Restaurant Empire 2 is part of the cheesy cooking games collection. Just because.

The elephant in the room that we are trying not to talk about is naturally, the Steam folder…

steamspace

There’s more but I wouldn’t want to scare you all. Or have my account stolen.

Suffice to say, of the 44 games shown here, 6 have not been tried yet (Nuclear Dawn, The Walking Dead, Psychonauts, Forge, Sacred Gold, Sol Exodus demo) and the remaining 38 have been at least been sampled.

Of the sampled games:

  • 3 had a very surface sampling before I put the game down, unable to go on for one reason or another – steep learning curve or didn’t like the setting or never found the time to go on.

(X3, SWKOTOR, Divinity 2 respectively)

  • 25 were played 1/4 – 1/2 of the way through or played lightly but not a game you can complete

(Left 4 Dead 2, Team Fortress 2, The Last Remnant, Civ 5, Borderlands 2, Dungeon Defenders, DOTA 2, Morrowind, LEGO Lord of the Rings, Killing Floor, Men of War Assault Squad, Overlord, Culpa Innata, Worms Reloaded, Tropico 3, Titan Quest, Silent Hunter 3, Mark of the Ninja, Amnesia, Mafia, Sins of a Solar Empire, Frozen Synapse, From Dust, Civ 4, Sanctum.)

  • 6 were played 3/4 of the way through or played heavily but not a game you can complete

(Left 4 Dead, Dawn of War 2, Skyrim, Blood Bowl, Orcs Must Die, Vampire The Masquerade Bloodlines,)

  • 4 were played “and completed” at least to one’s satisfaction, but usually with holes in DLC/expansion content

(Portal 2, Indigo Prophecy, Alien Swarm, Defense Grid)

I dunno. I’ve been staring at it all trying to see if there were any patterns as to why I chose to play some games but not others, and for longer periods.

There’s no real relation as to whether they’re GOOD games or not (as considered by either me or the community at large.)

I’ll tell you right now that I enjoyed most of the lightly played games just as much. Left 4 Dead 2, TF2, Civ 4 and 5, Borderlands 2, DOTA 2, Morrowind, Mark of the Ninja, and Frozen Synapse are all excellent games in my book, and very highly polished. The poorer games are From Dust and Culpa Innata, and I consider the rest decently good in their own way.

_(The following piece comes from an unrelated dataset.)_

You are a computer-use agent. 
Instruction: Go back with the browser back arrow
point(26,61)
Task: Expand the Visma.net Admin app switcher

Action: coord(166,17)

The only thing I can vaguely think of is that the more completed ones were short enough that one can get to the end in a very reasonable amount of time, or had a compelling narrative that I wanted to see the end of, or had interesting game mechanics at an easy enough to progress but steadily ramping up difficulty level or some combination thereof.

I do want to get to the end of Mark of the Ninja, Frozen Synapse and The Last Remnant – I may get around to the first as it’s a very recently bought game but I’m not terribly good at stealth, the second is -very- compelling tactically but time-consuming, and the third is a Japanese RPG, you know how long those things take?!)

For many of the others, I seem to have played them long enough to get the hang of the mechanics but got bored with the repetition or grew disinterested in the story and then got distracted by a new shiny.

Well, it was worth a reminder of all the other things I could be doing instead of playing just one game out of habit.

(And yes, I am aware Psychonauts and The Walking Dead come highly recommended. They’re now on the to-do list.)

P.S. If you’re interested in doing something similar with your own system, the program I was using to scan directory sizes is TreeSize Free.